A slate of application security suites from Fortify Software Inc. was released to developers last month. The Labs received an extended walk-through of the companys Audit Workbench product that quickly identified and aided in diagnosing possible vulnerabilities such as back-door exposures.
The Labs found the Fortify product attentive to the need to minimize the time-wasting false-positive warnings that too often discourage developers from using automated analysis tools.
With its data flow analysis, it appeared that developers could expect Audit Workbench to call attention to real risks—especially those arising from unexpected interactions among separately developed modules—without constantly triggering alerts on normal and necessary program actions.
Different modes in Fortifys tool respond to the differing needs of various users. For example, programmers can choose to look only at high-confidence, high-severity warnings to minimize distraction during development, while code auditors can choose to see a more complete list of possible problems as an application approaches readiness for deployment.
Fortifys rule base and analytic tools also confirm more complex requirements, such as the pairing of actions to restore lower privilege levels after temporary privilege elevation.
Another tool that belongs on developers shortlists is DevPartner SecurityChecker, introduced at the beginning of this year by Compuware Corp. By examining vulnerabilities at both compile time and run-time, DevPartner SecurityChecker is well-aimed at application-level risks.
Also of growing importance to development teams are requirements of process compliance imposed by the Sarbanes-Oxley Act and other regulations, including those affecting non-U.S. operations.

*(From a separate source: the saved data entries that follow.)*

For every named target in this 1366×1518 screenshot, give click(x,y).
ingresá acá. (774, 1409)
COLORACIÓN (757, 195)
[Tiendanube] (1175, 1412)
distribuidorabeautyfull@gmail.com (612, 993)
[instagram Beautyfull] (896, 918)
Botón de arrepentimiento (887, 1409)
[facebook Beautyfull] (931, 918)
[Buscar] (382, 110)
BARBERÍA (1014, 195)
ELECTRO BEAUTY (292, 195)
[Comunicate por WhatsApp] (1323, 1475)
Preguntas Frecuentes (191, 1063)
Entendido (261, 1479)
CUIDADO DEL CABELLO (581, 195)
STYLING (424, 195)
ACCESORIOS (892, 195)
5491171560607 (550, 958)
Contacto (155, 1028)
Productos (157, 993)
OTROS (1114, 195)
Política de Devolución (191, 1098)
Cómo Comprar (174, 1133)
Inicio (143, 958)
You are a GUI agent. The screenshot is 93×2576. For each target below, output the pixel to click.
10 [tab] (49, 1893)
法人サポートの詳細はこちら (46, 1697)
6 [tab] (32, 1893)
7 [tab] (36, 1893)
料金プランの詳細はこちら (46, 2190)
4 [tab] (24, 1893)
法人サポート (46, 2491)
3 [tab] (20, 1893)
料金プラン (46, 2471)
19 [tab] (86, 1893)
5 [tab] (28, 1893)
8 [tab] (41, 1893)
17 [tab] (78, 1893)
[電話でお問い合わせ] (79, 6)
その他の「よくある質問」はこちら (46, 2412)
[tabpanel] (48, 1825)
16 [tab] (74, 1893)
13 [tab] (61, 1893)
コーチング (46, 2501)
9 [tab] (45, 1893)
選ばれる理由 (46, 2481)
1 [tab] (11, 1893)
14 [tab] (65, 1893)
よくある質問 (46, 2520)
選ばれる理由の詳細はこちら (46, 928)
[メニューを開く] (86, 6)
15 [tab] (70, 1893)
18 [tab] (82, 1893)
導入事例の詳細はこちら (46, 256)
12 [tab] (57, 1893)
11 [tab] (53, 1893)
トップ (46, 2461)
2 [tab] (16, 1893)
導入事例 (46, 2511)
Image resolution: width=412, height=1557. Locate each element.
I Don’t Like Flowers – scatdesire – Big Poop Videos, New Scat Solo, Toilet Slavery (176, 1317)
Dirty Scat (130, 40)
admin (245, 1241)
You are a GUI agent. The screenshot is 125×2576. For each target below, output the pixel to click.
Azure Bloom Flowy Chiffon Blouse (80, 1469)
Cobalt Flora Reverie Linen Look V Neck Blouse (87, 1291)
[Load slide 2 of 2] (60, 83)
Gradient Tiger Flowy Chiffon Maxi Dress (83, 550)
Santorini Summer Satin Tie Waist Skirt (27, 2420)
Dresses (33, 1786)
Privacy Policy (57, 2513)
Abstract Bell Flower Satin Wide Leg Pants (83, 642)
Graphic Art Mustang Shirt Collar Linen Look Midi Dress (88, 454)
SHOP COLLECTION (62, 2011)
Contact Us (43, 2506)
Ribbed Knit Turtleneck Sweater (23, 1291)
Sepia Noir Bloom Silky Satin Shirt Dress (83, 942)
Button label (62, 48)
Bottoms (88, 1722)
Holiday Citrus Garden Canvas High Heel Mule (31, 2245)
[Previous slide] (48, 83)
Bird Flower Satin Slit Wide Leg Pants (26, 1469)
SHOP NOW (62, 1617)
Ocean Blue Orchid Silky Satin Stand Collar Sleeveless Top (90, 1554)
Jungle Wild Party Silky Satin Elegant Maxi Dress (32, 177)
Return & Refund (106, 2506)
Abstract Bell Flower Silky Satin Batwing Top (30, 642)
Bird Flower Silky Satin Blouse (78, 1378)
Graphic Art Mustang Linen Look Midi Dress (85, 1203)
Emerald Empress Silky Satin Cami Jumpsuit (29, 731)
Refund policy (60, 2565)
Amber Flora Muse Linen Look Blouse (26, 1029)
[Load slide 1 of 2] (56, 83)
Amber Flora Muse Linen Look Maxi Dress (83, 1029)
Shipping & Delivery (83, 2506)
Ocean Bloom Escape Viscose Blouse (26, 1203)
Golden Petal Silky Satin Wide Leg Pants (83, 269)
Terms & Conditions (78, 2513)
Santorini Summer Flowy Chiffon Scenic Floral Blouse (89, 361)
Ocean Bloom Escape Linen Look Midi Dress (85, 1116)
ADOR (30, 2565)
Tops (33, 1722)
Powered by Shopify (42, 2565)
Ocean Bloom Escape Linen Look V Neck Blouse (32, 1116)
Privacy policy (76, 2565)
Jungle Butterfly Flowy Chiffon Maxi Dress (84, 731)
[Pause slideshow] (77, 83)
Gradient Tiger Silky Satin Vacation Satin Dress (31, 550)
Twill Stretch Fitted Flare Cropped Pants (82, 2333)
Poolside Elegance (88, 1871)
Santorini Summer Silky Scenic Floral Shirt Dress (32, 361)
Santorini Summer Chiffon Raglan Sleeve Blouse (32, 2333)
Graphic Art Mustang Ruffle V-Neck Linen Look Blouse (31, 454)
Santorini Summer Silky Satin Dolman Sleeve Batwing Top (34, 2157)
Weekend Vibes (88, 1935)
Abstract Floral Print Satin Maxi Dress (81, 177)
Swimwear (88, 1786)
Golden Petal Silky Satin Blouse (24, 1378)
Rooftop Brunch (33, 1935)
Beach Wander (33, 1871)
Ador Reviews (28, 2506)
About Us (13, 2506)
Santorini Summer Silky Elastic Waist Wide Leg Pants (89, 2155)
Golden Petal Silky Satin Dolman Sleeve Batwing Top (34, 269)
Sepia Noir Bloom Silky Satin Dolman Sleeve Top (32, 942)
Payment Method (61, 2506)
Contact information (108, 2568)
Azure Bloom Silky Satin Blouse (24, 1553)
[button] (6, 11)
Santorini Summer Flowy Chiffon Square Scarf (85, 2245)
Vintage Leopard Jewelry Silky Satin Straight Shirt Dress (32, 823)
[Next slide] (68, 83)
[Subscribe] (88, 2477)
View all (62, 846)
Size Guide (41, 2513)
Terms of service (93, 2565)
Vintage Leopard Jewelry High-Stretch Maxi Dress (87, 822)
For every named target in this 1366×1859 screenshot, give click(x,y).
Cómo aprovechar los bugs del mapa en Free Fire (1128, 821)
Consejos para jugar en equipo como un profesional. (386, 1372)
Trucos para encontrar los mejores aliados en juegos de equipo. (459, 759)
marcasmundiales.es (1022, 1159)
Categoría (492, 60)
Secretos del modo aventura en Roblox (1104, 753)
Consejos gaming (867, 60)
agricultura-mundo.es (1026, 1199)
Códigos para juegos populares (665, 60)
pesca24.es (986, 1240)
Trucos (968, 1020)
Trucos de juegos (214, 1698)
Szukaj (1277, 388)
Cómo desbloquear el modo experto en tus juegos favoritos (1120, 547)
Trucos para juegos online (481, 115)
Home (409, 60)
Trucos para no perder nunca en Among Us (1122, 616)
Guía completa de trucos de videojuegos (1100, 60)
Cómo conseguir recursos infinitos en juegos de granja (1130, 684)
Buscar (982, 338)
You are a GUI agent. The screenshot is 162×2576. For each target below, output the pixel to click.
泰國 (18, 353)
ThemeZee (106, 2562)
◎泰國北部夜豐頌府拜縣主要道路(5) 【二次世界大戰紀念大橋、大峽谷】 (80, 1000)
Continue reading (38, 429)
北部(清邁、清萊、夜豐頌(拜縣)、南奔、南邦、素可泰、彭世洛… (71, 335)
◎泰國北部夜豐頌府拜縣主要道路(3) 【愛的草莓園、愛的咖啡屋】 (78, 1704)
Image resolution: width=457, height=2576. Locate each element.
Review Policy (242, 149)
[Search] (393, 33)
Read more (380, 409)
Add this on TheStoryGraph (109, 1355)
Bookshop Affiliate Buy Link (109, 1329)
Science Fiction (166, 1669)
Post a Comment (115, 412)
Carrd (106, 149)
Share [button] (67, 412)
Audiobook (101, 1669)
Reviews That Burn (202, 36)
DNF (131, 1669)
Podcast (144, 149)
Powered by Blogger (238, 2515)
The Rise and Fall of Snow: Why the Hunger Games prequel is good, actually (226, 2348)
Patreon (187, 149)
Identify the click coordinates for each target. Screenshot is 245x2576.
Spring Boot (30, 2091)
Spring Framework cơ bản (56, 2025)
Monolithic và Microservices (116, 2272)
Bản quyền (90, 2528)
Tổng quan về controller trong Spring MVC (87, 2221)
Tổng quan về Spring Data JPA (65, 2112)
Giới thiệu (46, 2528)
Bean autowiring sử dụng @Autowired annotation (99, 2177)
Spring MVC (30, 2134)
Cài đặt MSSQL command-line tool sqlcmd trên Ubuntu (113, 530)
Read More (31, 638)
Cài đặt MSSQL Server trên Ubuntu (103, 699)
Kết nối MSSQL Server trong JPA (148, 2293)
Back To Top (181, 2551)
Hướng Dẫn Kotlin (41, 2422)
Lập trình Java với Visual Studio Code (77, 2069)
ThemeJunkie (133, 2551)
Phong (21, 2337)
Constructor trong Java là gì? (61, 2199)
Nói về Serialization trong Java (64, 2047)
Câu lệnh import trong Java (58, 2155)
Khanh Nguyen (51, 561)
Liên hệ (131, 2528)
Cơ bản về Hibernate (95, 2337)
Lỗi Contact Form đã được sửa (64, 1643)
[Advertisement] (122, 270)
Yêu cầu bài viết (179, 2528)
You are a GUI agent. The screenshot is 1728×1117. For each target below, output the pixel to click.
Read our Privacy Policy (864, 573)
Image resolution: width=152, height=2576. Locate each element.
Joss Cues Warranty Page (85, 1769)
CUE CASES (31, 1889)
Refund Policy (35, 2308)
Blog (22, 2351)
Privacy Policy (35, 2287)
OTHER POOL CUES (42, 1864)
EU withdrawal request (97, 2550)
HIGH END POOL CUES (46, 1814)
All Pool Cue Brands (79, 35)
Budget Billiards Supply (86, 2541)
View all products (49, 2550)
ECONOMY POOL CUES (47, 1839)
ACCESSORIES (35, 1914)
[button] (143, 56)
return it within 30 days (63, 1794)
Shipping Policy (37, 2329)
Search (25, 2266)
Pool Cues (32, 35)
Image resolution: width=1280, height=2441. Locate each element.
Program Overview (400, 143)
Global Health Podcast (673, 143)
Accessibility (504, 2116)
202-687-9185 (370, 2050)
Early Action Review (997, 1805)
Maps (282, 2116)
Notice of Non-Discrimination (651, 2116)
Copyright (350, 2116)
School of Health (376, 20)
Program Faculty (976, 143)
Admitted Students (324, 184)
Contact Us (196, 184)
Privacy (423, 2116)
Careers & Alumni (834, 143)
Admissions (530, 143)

Rather than trying to gear up a new apparatus of ongoing audit and verification, some enterprise sites will want to explore the “SOX in a box” offering of a managed-service compliance workbench from Mercury Interactive Corp.
Unveiled at the beginning of this month, Mercurys IT Governance Center 6.0 includes process regulatory compliance aids that can maintain and document required segregation of duty; manage required documentation with included EMC Corp. Documentum tools; and allocate IT resources, including the time of key personnel.
“Governing IT has been like trying to get democracy to work in Afghanistan,” said Mercury Chief Marketing Officer Chris Lochhead during a conversation with eWEEK Labs immediately before the product announcement. “When it becomes a matter of people going to jail, we will have governance in IT.”
Indeed, there might be nothing better than the prospect of a CEO “perp walk” to elevate a development shops priority.